He came up on Jiyusuke’s street and slowed to a jog. His house was identified by the thick window sills that were almost completely submerged in dark, spindly trumpet vines that bloomed in periwinkle. Hanzo hoisted himself onto one and tapped on the glass, heart skipping beats. A moment later, the curtains drew back and it opened to reveal Jiyusuke. Hanzo smiled weakly- He hadn’t thought this far ahead, but the market boy seemed happy to see him.

“Hanzo!” he whispered, and hauled him through the window by the collar on his night robe. “I’m so glad! I thought you didn’t want to see me!”

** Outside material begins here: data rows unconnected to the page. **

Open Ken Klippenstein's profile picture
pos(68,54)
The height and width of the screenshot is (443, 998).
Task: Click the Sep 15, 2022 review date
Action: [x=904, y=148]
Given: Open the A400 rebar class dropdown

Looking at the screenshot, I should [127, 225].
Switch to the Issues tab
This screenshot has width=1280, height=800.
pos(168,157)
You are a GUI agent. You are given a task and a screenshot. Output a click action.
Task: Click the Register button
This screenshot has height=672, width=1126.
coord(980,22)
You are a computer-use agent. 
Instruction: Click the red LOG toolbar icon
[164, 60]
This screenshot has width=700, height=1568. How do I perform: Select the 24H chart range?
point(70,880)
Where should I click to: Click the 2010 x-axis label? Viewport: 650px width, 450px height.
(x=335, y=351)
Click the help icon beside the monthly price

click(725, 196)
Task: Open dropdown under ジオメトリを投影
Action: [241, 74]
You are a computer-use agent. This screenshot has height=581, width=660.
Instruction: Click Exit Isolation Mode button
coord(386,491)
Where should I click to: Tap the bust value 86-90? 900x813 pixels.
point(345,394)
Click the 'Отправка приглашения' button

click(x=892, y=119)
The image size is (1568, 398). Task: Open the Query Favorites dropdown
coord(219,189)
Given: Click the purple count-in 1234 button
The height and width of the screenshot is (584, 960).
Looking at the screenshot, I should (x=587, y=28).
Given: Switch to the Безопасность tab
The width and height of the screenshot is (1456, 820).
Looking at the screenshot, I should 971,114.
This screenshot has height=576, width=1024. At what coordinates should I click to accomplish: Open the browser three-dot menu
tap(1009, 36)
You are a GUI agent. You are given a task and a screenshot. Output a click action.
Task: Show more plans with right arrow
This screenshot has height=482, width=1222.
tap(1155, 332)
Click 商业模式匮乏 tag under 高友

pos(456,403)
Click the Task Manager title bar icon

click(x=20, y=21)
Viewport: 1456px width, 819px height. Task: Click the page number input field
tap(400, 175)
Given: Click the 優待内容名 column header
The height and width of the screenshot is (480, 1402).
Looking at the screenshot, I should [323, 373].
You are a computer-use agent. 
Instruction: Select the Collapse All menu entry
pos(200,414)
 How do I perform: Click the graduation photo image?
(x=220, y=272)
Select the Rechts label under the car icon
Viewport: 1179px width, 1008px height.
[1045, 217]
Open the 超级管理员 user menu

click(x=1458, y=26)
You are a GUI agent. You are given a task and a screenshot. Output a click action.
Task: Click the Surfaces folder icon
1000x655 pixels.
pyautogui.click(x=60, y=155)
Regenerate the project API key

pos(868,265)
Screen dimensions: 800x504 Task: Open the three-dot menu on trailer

Hanzo pressed his thumb to Jiyusuke’s chin and moved his face into the moonlight, frowning at the puffy redness around his eyes and the dampness of his cheeks.

“Jiyu-chan…”

Jiyusuke squeezed his hand in reassurance, and Hanzo smiled sadly.

“You got their message then,” he said.

“Yes. But you came anyway. It does not matter what they said.”

Hanzo felt his heart spark and he pulled Jiyusuke into an intense hug. The market boy laughed good-naturedly.

“We must be more secretive,” Hanzo murmured sadly in his ear. Jiyusuke hummed in disagreement.

You must be more secretive,” he corrected crossly, and Hanzo grunted, leaving an affectionate kiss on his ear. “Leave through the back.”

Hanzo huffed, and pressed his face into Jiyusuke’s neck, content to just stay there and breathe until his father came and dragged him away by the scruff of his neck, but he knew he would be allowed to come back if he kept it brief. He pulled away, brushing his hand under Jiyu-chan’s jaw before he stepped towards the back window.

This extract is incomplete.